Prevent trouble, Formula for successRelationships, Right motivation
 

 

 

Knowledge of nature's social law changes people's lives: improves health, enlarges opportunities, and explains what it takes to get right results.

The social law states that only action that is logical, appropriate and moral gets right results. When wrong results develop, the workability, practicality or honesty of the action is flawed. Nature's social law was identified by the late Richard W. Wetherill in the 1920's. Wetherill called it the "Law of Absolute Right": Right Action gets Right Results. He taught his students the following steps to learning:

  1. Receive information,
2. Look at the reality that it represents,
3. Study the implications of that reality,
4. Take the action that reality calls for.

Those steps are taken instinctively many times in daily life so, whether trivial or vital, any subject is a suitable example. Someone remarks, "It's two o'clock." A listener consults the clock to check the reality, then recognizes the implication that he is late for an appointment and hurriedly departs.

Sometimes those steps bring unattractive information. For example, when people are told about mistakes, they frequently avoid receiving such information, ignore the reality it represents, and thereby miss its implications and corrective action. Because people ignore those steps of learning, they do not easily correct their behavioral mistakes.

Wetherill observed that reality is disregarded most often when the risk involved seems remote. For example, people tend to disregard the reality of a risky lifestyle. They want to do what they want to do when they want to do it. Then they wonder why they experience burn out, accidents and physical ills.

When people fail to take the right steps of learning, they take wrong steps. After receiving information, they get emotional and form judgments. Later those judgments might be forgotten, but from subconscious levels, they influence every decision to which they relate.

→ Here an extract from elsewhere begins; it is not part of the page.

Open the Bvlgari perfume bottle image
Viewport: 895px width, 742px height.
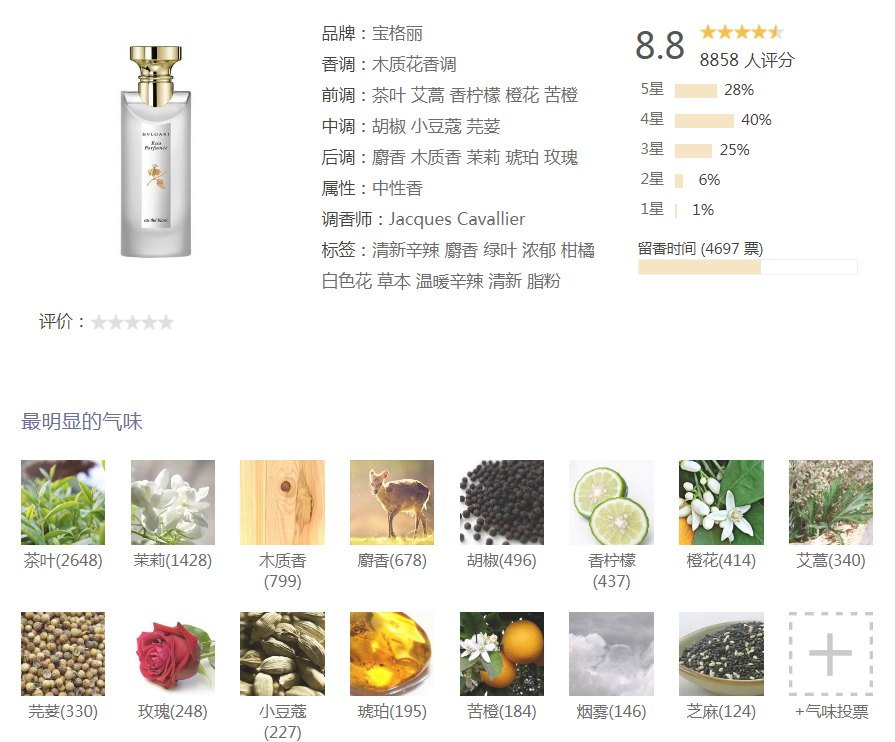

In past times, people were ruled by royalty who ascribed their authority to rule as the divine right of kings. Today that concept has lost credibility, but people should now apply that same usurpation of authority to their judgments.

In forming judgments, people elevate their own opinions above the authority of nature's social law. The Creator, whoever or whatever is responsible for what exists, created a world controlled by natural laws. Over the centuries, people unknowingly have ignored the social law and have been ruling their actions by the "divine right" of their judgments.

As a result, society suffers from all sorts of antisocial behavior. Who gave people the right to form judgments of reality? Are people in the position of the royals who ruled by fictional divine right? Wetherill's students know that nature's physical and nonphysical laws rule. They are inviolable and self-enforcing!